So said French Caldwell, chief evangelist at GRC solutions provider MetricStream, in a keynote address at the ITWeb GRC Summit 2015 held at the Forum in Bryanston yesterday.

He likened the uncertainties businesses face today to a road trip. "When driving a car on a road trip, you will never be certain if you will make it from point A to B because of a number of factors," said Caldwell.

However, from a business point of view, GRC tames those uncertainties and enables organisations to manage risks, he urged.

The pace at which globalisation is taking place is one such, said Caldwell.

Consider the threats recently made by the UK to pull out of the European Union; the challenges presented by the Snowden revelations; and the economic problems that Greece is facing. However, our companies still want to do business with global companies.

Faced with the globalisation challenge, Caldwell noted, companies now have to understand the risks involved in all the countries they deal with.

He noted the unpredictability of the global economy also makes business operations uncertain for businesses.
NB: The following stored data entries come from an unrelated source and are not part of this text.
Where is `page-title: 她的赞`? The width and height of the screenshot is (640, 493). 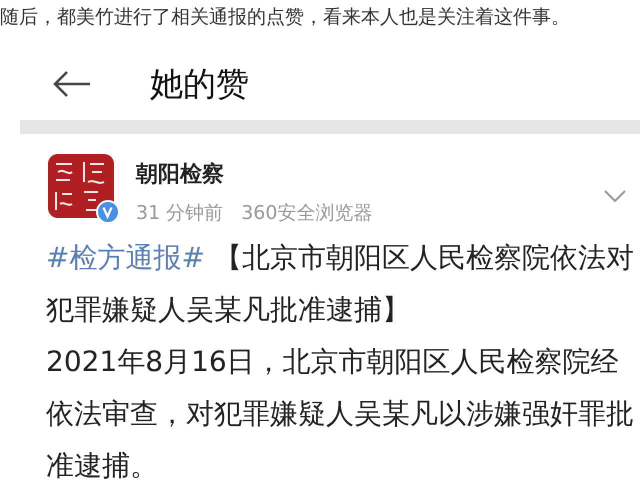 page-title: 她的赞 is located at coordinates (200, 84).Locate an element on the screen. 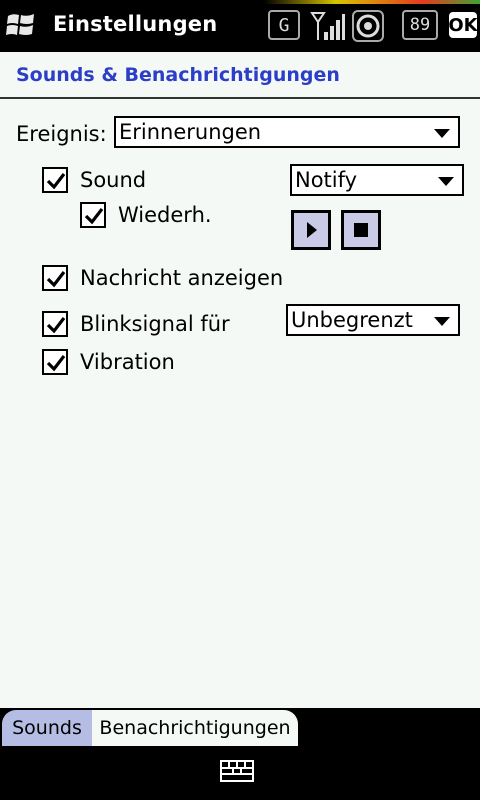  sound-select-value: Notify is located at coordinates (326, 180).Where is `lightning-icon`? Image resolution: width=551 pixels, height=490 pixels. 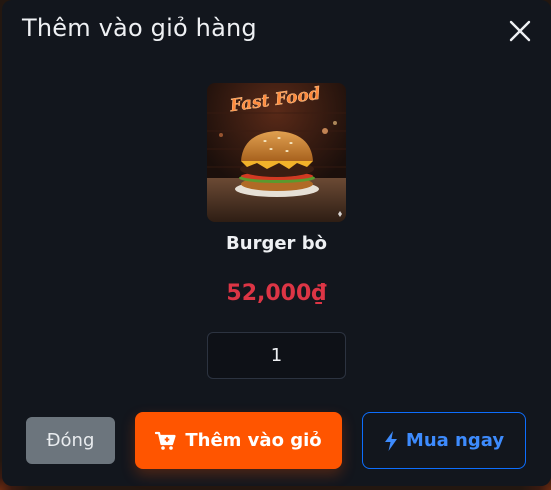 lightning-icon is located at coordinates (391, 440).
"GRC enables organisations to understand beyond the four walls of their business in the global economy."

Another uncertainty is cyber threats, Caldwell revealed. "Cyber threats present the biggest risk most organisations face today. Ten years ago, such threats did not even make it into the top 10 risks companies faced."

He cited the recent hacking of Sony as an example of how cyber risks have escalated over the years. Furthermore, the rise of the Internet of things will also exacerbate cyber threats, he added.

According to Caldwell, social media is also posing the most critical business uncertainties. As an example, he pointed to Sarah Kavanaugh, a 15-year old Mississippi resident, got over 200 000 signatures of support for an online petition complaining about Pepsi's use of brominated vegetable oil in its Gatorade product line.

The company later removed the controversial ingredient from the sports drink products, thereby demonstrating the power social media now has on business, Caldwell said. "If we are not paying attention to our reputation on social media, we will fail."

Resources are also causing other business uncertainties, Caldwell said, giving the example of the unpredictability the oil industry is facing at the moment.

"No one ever imagined oil prices would ever drop to the current levels, and this has created a lot of challenges for the market. We have to make sure we put in place the right GRC models in order to make key business decisions."

Giving recommendations for a successful GRC programme, Caldwell urged organisations to build their own GRC use cases, and these should not exceed 10.

"Organisations must then prioritise the use case list to align to the phase of the GRC journey that they are in. On the list, they should just focus on the first two to three cases, then match use cases to GRC apps and establish a GRC team with solid project management expertise."

For GRC to be successful, companies must make change management an important part of the project, he concluded.